Software-Fehler machte Santander-Geldautomaten äußerst spendabel

Wenn ein Fehler es erlaubt, Geldautomaten auszuräumen, kann sich dies ziemlich schnell herumsprechen. In einem aktuellen Fall kursierten sogar Anleitungs-Videos. Getroffen hat es dabei den US-Ableger der Santander-Bank. Mit einem ziemlich einfachen Trick konnten die Geldautomaten des Finanzhauses dazu gebracht werden, wesentlich mehr Geld auszuspucken, als der Verfügbarkeitsrahmen einer Karte hergab. Dafür musste im ersten Schritt lediglich ein Geldbetrag ausgewählt werden, mit dem es keine Probleme gab. Hatte der Automat dann erst einmal das OK gegeben, konnte man zurückgehen und eine wesentlich höhere Summe auswählen, berichtete das US-Magazin ZDNet.
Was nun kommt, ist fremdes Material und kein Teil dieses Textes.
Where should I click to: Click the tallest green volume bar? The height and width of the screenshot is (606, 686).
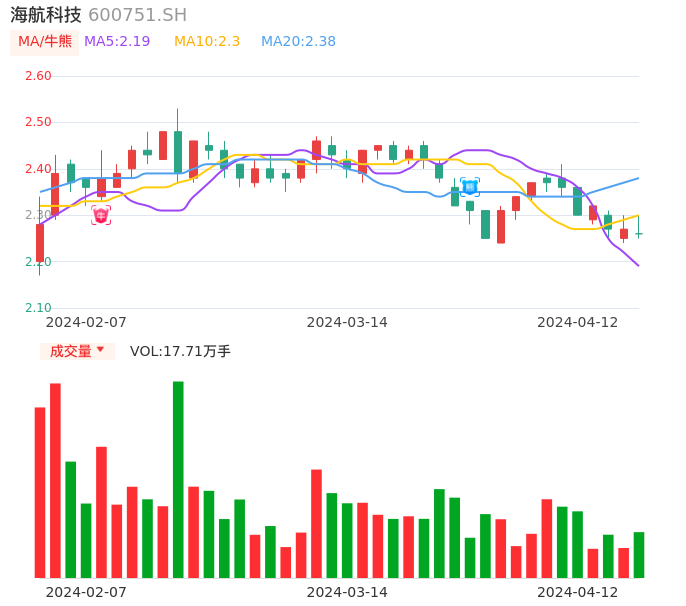(x=178, y=479)
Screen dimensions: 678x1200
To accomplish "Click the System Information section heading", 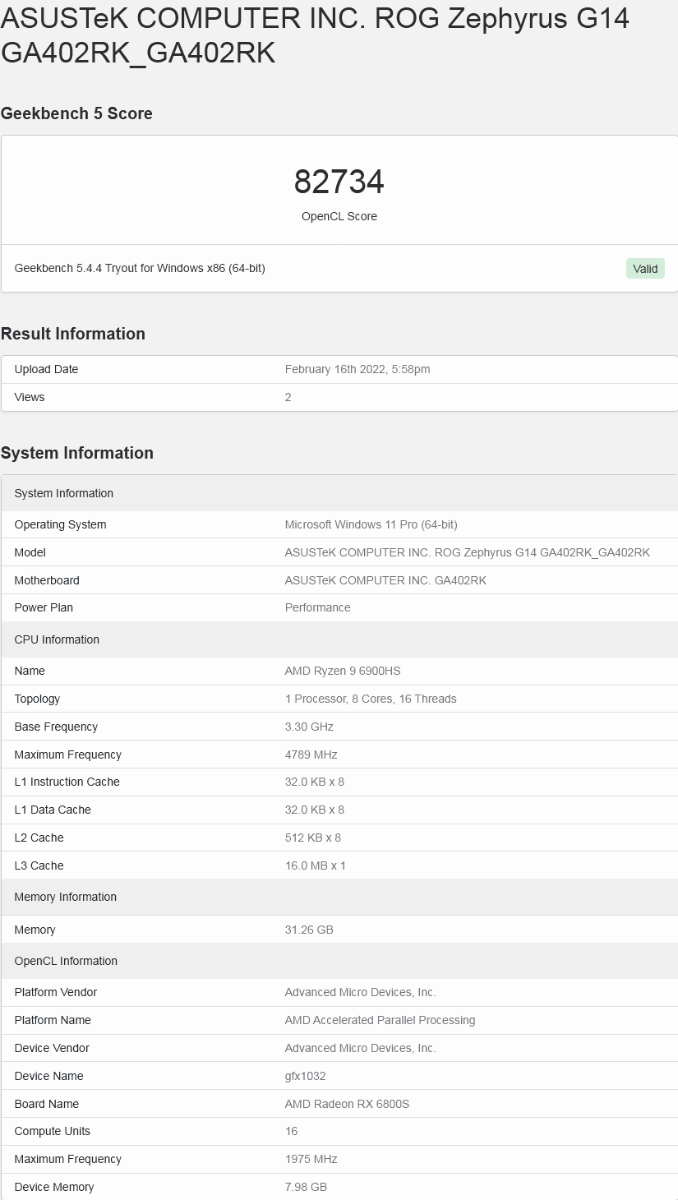I will click(x=77, y=453).
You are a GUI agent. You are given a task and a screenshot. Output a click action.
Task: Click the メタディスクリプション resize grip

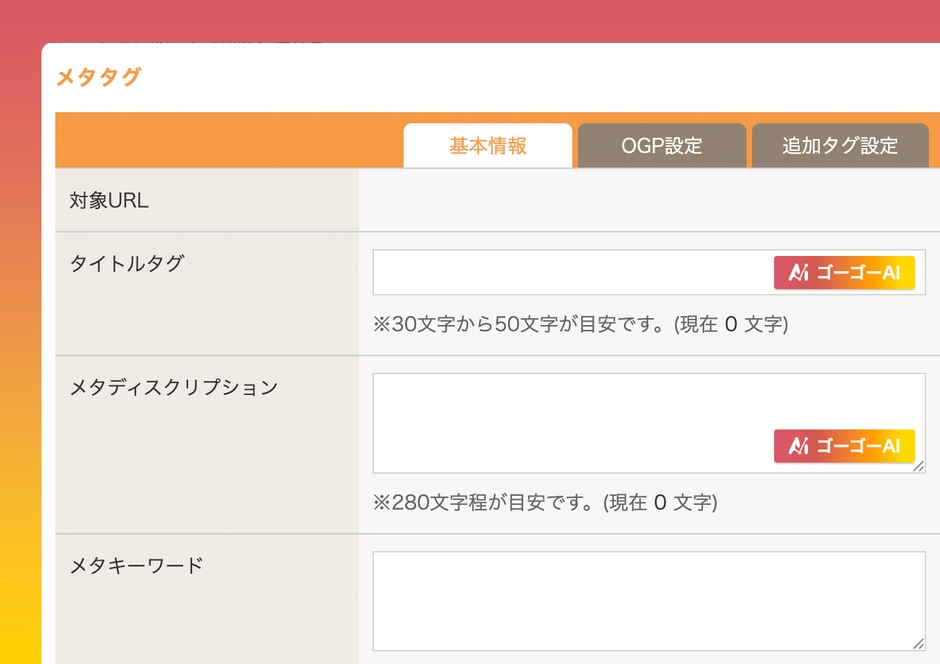tap(919, 464)
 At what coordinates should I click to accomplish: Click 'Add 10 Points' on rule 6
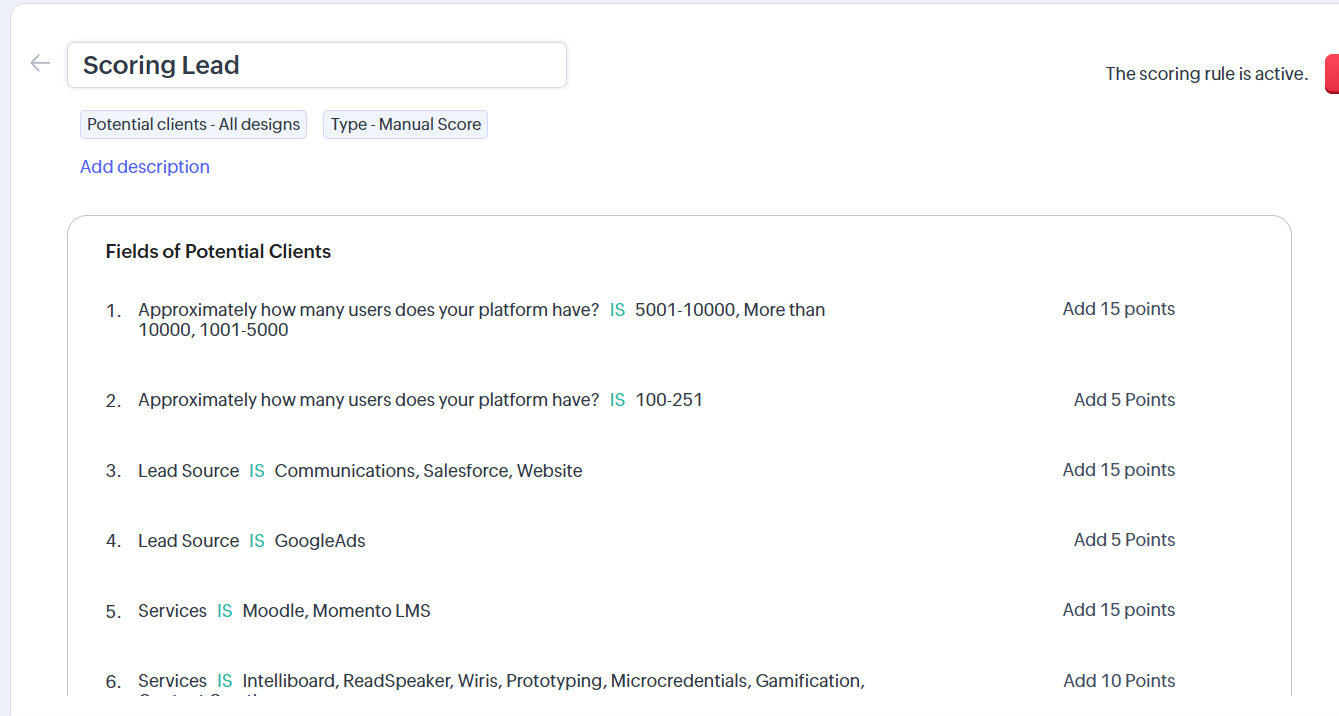tap(1119, 681)
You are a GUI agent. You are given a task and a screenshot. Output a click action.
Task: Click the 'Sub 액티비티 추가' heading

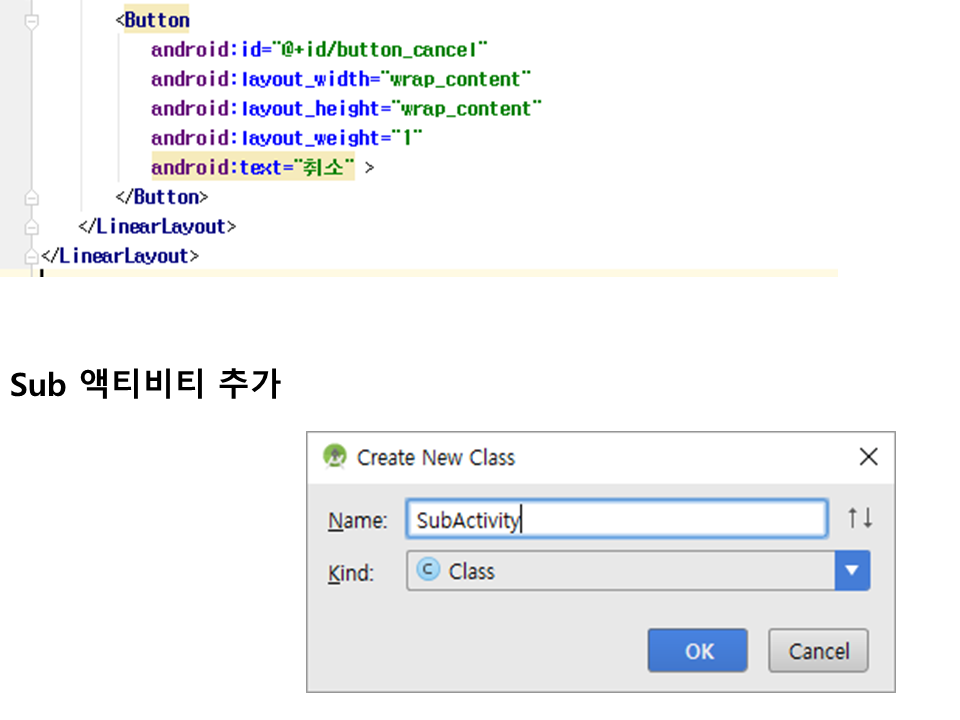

Hierzulande würde das kaum Sinn ergeben, da Karten eigentlich immer an persönliche Konten gebunden sind, die dann eben einen Negativ-Betrag aufweisen würden. In den USA allerdings sind Debit-Karten weit verbreitet, die mit Geldbeträgen aufgeladen sind und auch anonym erworben werden können. Wer hier den verfügbaren Rahmen deutlich überzieht, stiehlt der Bank direkt Geld.

Schaden bisher unklar

Die Bank kam wohl relativ schnell hinter das Problem und setzte die Automaten vorübergehend außer Betrieb, bis der Fehler behoben war. Santander informierte außerdem umgehend die Polizeibehörden in den betroffenen Regionen. Diese konnten in der Folge immerhin rund 50 Personen auf frischer Tat ertappen und festnehmen.

Unklar ist allerdings, wie viele Fälle zuvor schon auftraten und welcher Betrag in dieser Zeit abgehoben wurde. Immerhin gibt es Hinweise darauf, dass die Informationen zur Ausnutzung des Bugs erst einmal über mehrere Tage lediglich im kleinen Kreis von Kriminellen kursierten, die sich auf das Knacken von Geldautomaten spezialisiert haben. Irgendwann gelangte die Information aber aus diesen Kreisen nach außen und verbreitete sich zügig über verschiedene Social Media-Kanäle. Die Probleme sollen inzwischen behoben und der normale Betrieb wieder aufgenommen worden sein.